日本が集団的自衛権の行使の範囲に韓国を含めようとするのは、戦争抑止力を高めることで韓国を助けようという純粋な目的だけではないだろう。韓国を対中包囲網に確実に組み込むことも背景にある。日本の長期的な戦略目標の一つは、中国の台頭に立ち向かうためにも、韓国との軍事的な協力を拡大することだ。韓米日三角同盟を通じた中国のけん制は、米国にとっても戦略的な目標だ。安倍首相と前原氏は、歴史認識には差があるが、対中強硬派という共通点がある。両氏は韓米日3カ国の軍事同盟を通じ、中国の軍事的な脅威に立ち向かうことが、日本の国益だと考えている。

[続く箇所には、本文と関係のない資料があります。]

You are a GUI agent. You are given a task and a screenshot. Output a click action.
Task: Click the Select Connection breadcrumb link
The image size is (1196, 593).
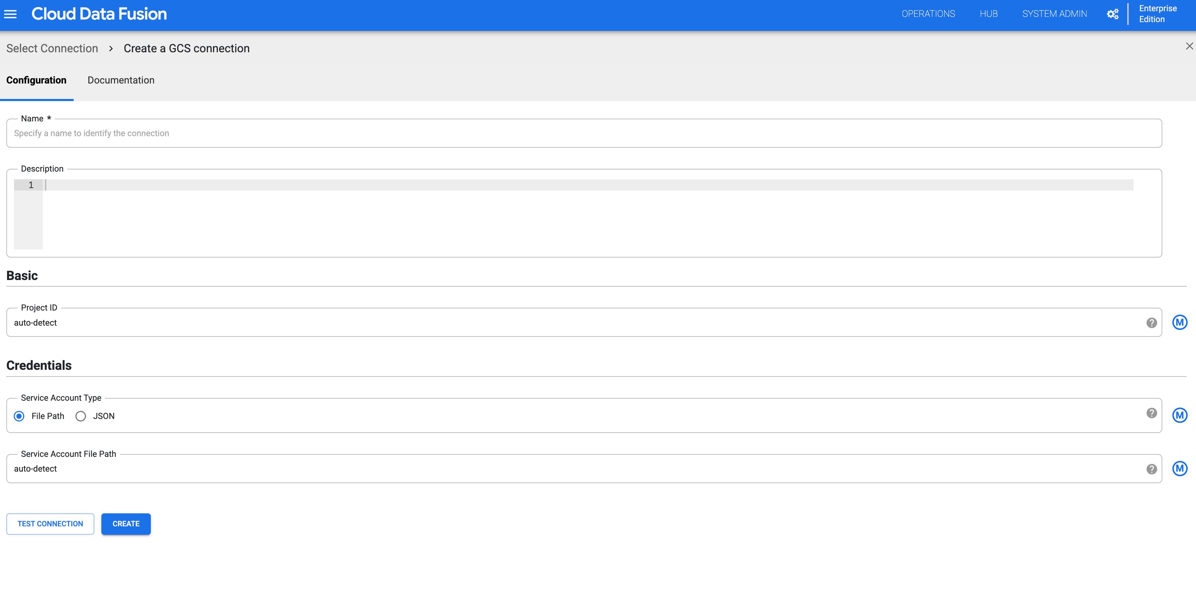click(52, 48)
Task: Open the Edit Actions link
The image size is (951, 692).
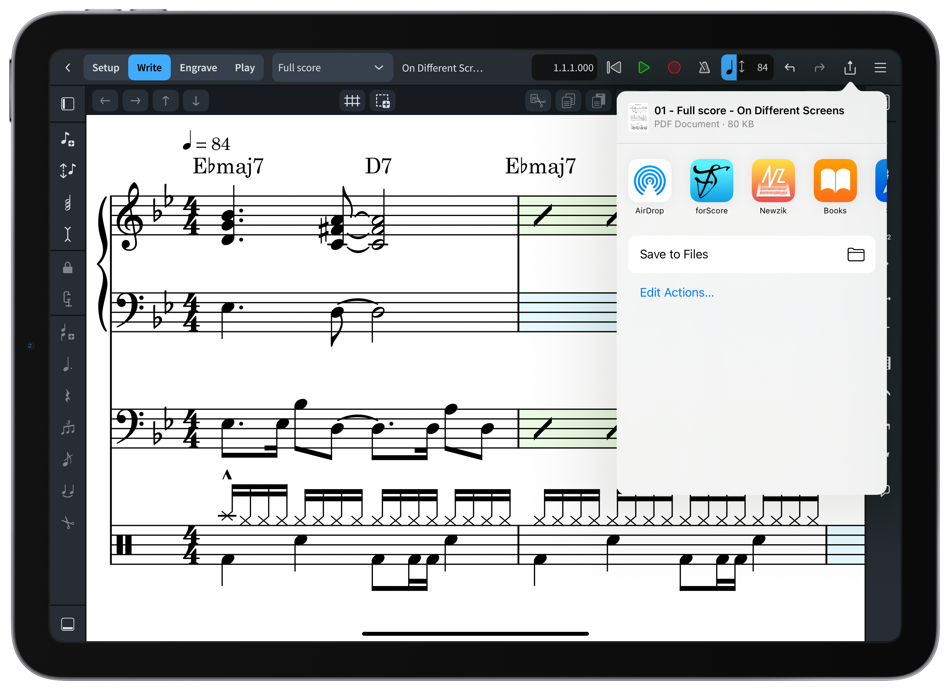Action: 676,292
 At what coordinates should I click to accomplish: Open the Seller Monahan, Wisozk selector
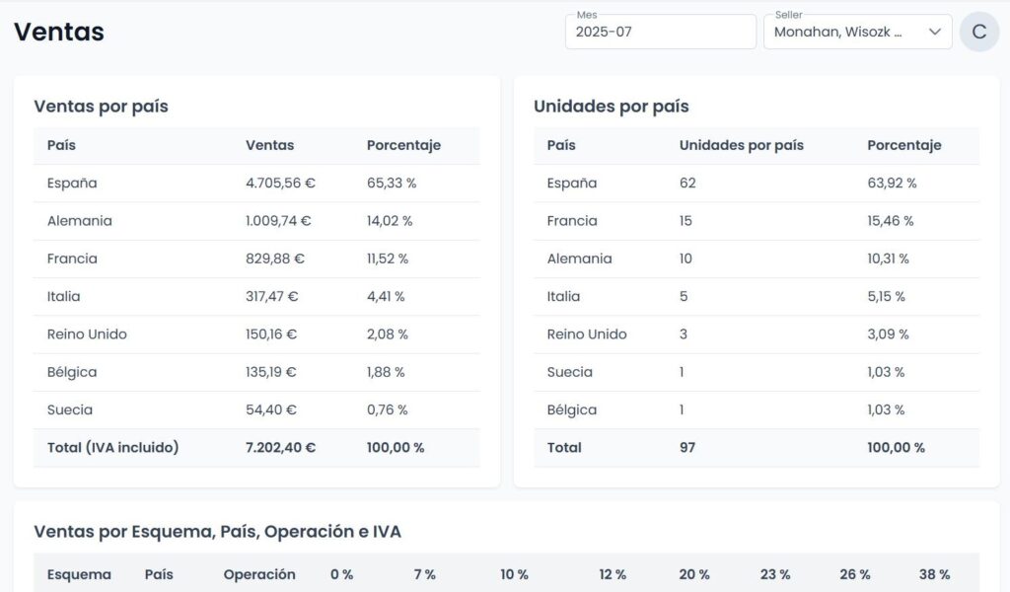(857, 32)
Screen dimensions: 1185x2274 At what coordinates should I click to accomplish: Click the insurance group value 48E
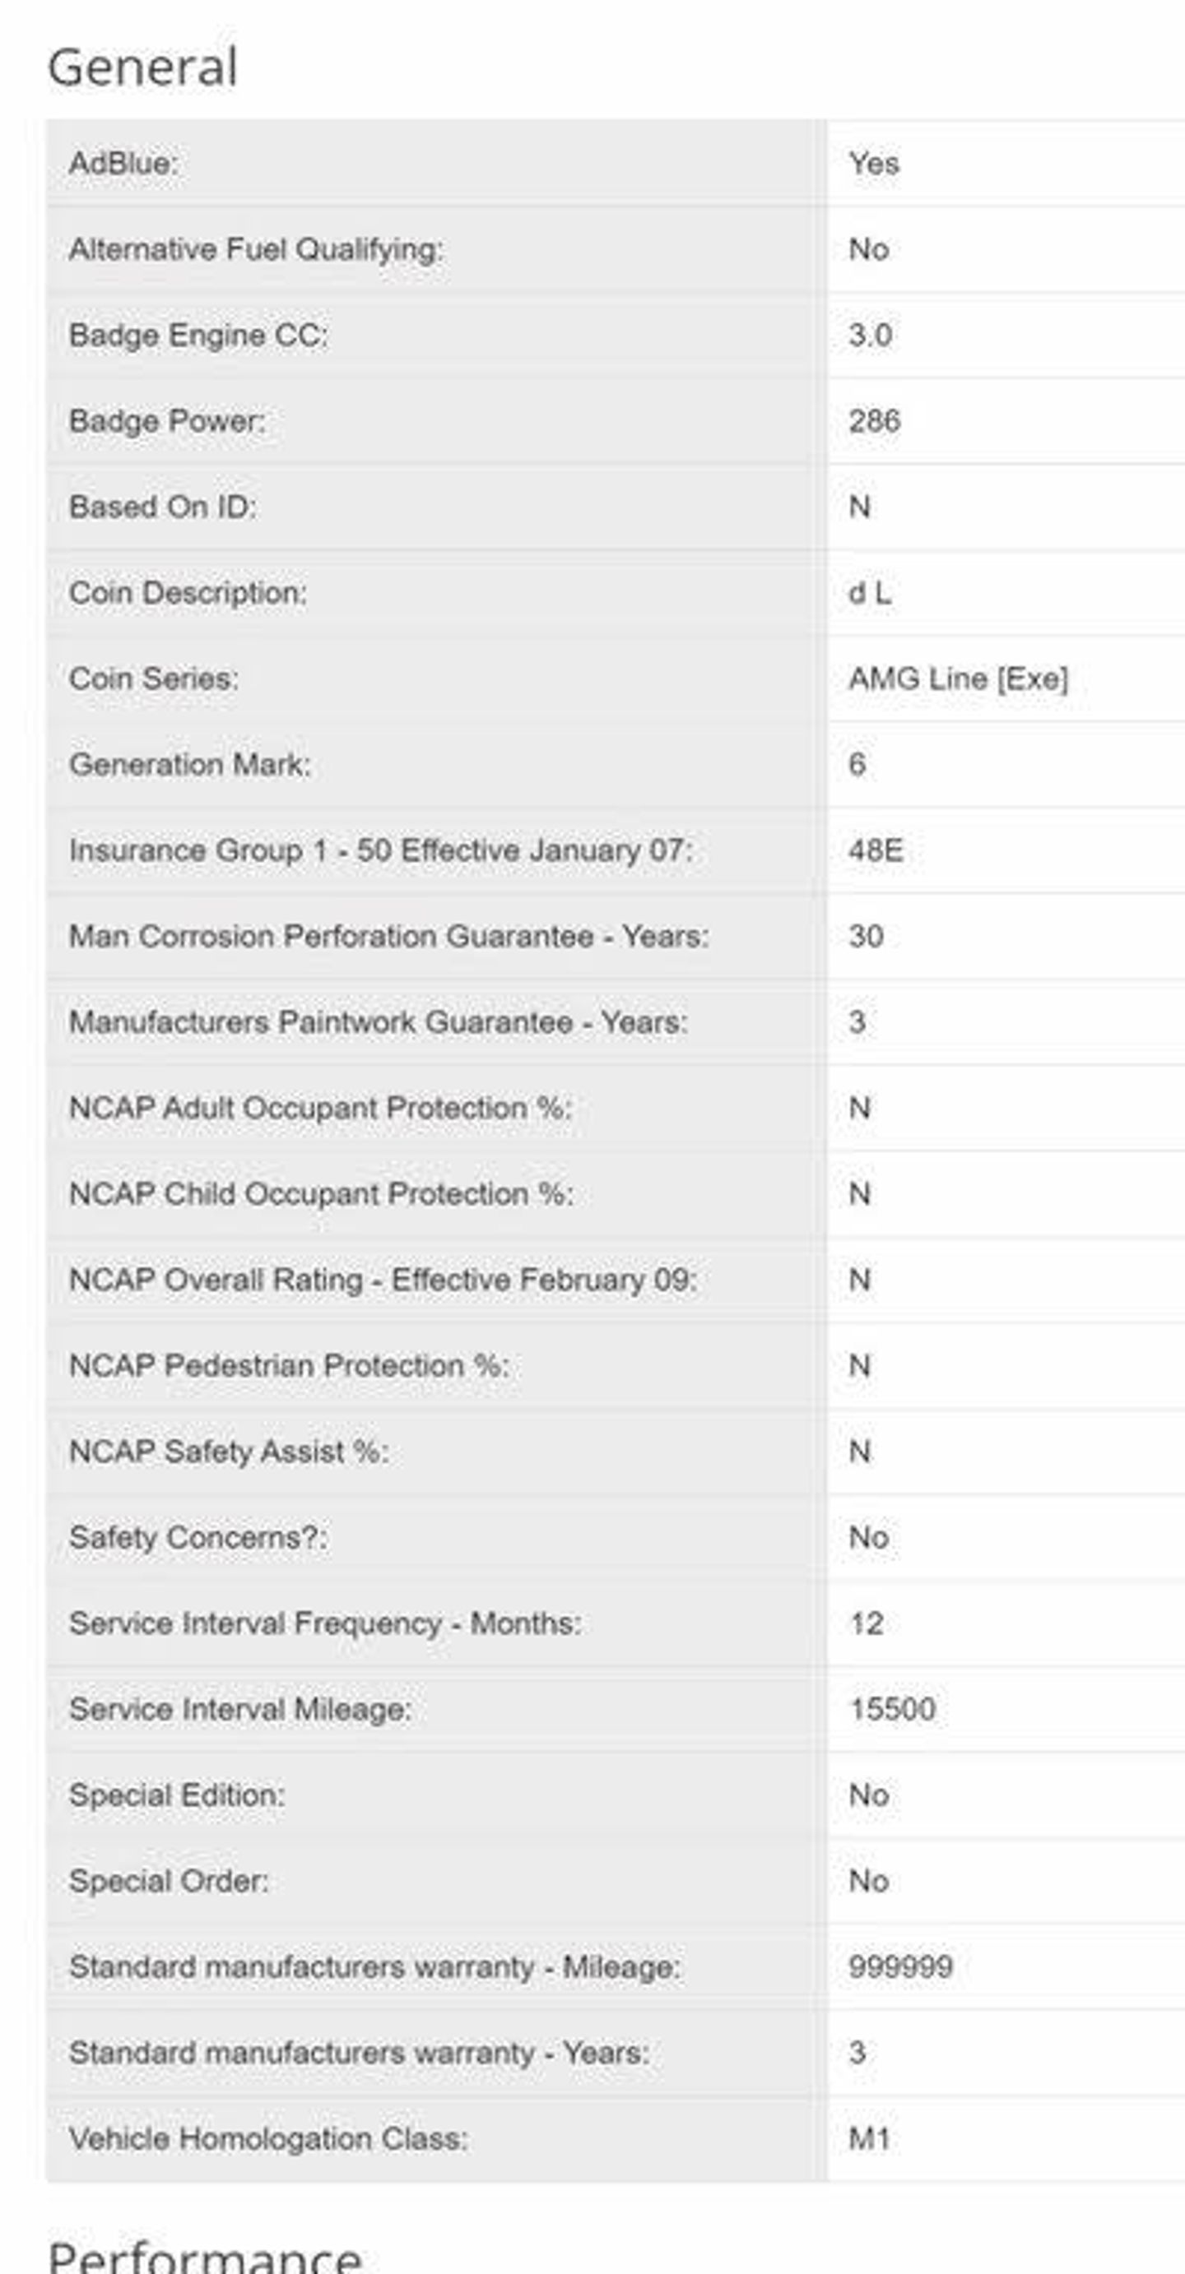click(x=875, y=850)
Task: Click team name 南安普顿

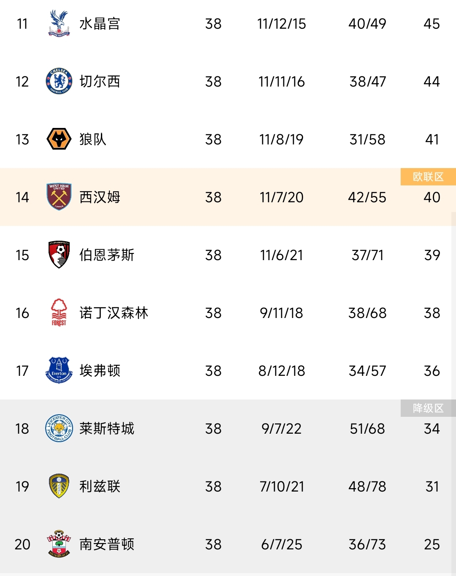Action: [107, 544]
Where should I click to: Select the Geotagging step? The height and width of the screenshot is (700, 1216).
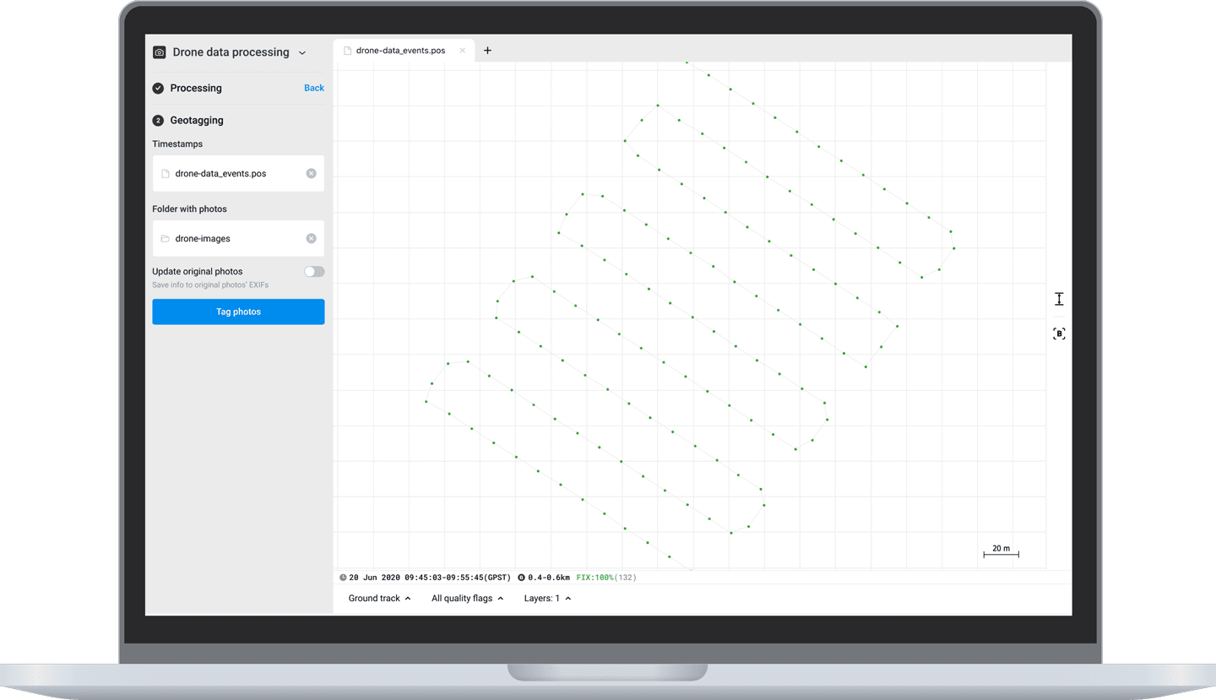pyautogui.click(x=196, y=121)
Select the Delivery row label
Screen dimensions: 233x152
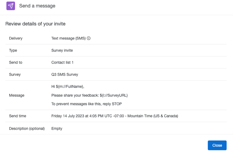coord(16,38)
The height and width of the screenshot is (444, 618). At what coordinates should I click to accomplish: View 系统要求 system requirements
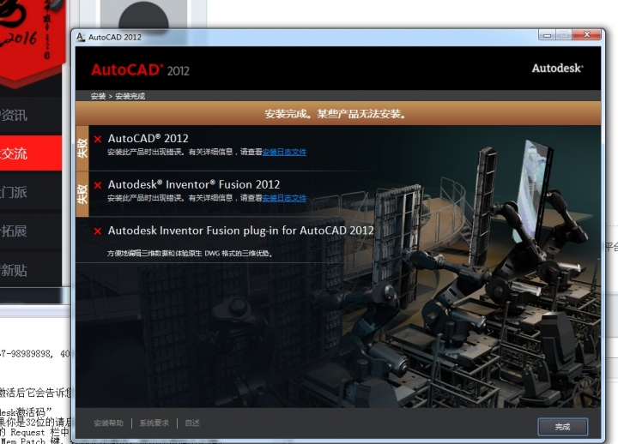point(155,423)
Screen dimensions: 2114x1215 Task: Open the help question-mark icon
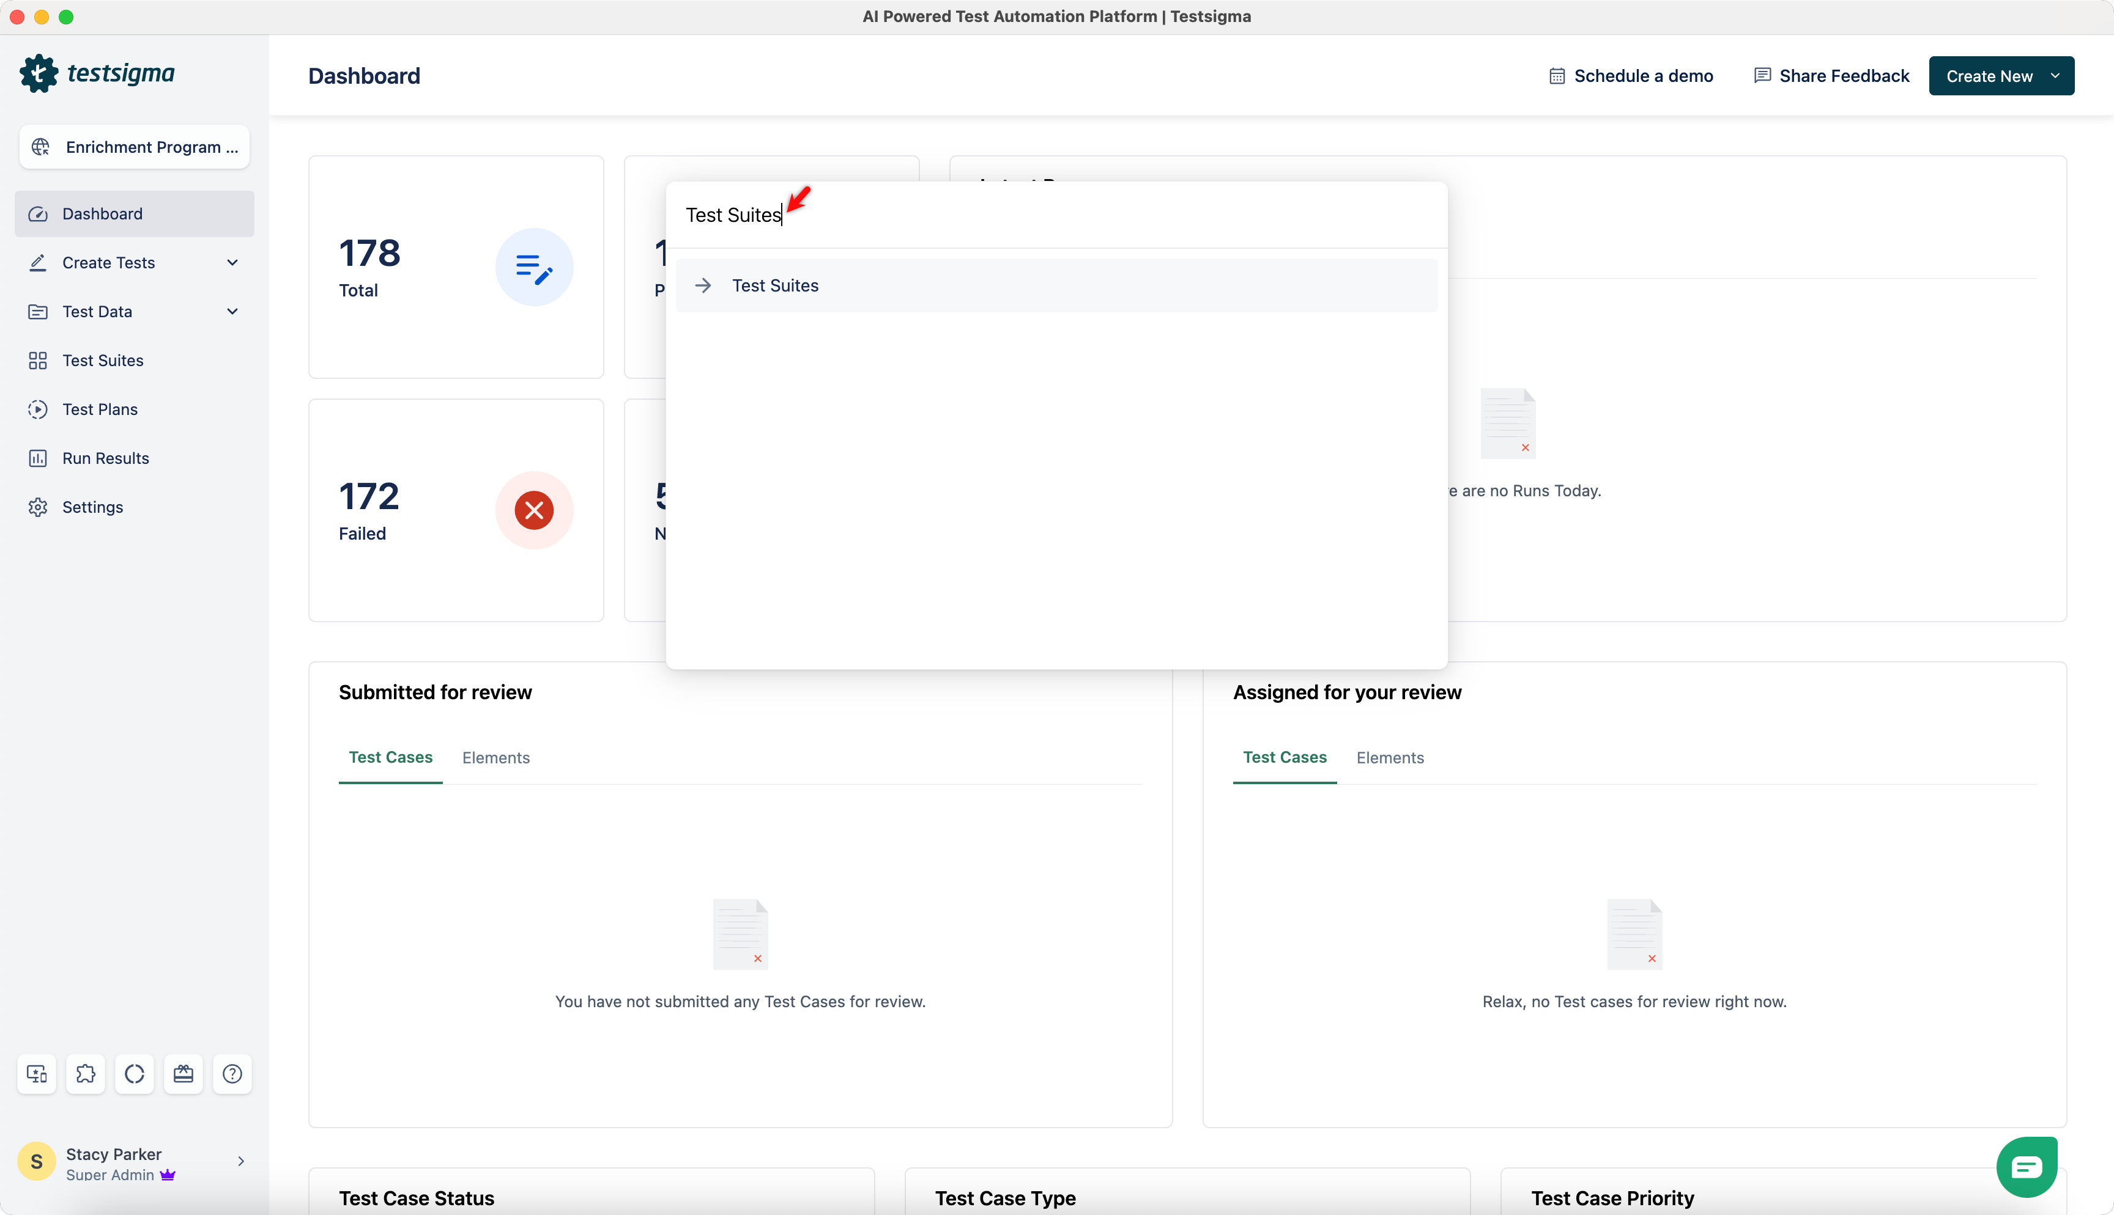(x=232, y=1073)
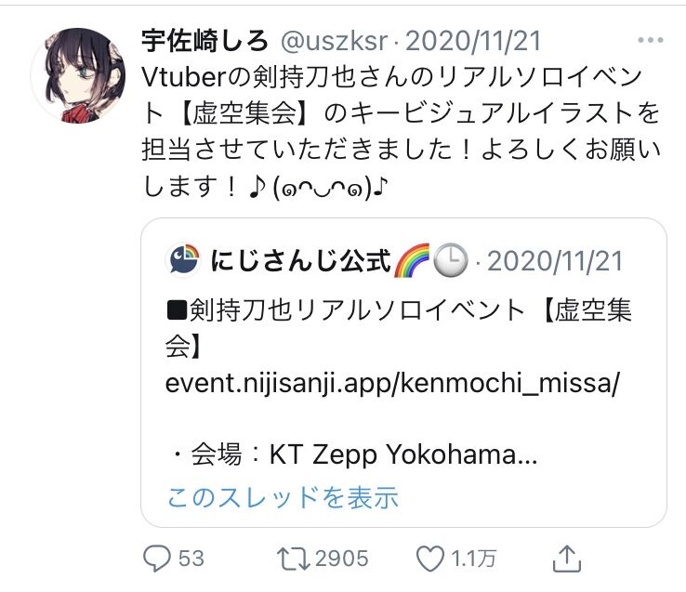Image resolution: width=686 pixels, height=592 pixels.
Task: Click このスレッドを表示 to show thread
Action: point(283,497)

両氏は、韓国が中国を意識し、韓日両国の協力の拡大を意図的に避けていると判断している。最近、韓日両国の対立が深まっている根本的な背景の一つは、中国に対する両国の認識の差だという見方も出ている。
日本のある専門家は「米国が韓国に対し『中国を取るのか、米国を取るのか』という選択を迫る日もそう遠くはないだろう。韓国が米国の同盟国であるならば、米国のもう一つの同盟国である日本との軍事的な協力を強化し、集団的自衛権の行使に積極的に賛成すべきだろう」と指摘した。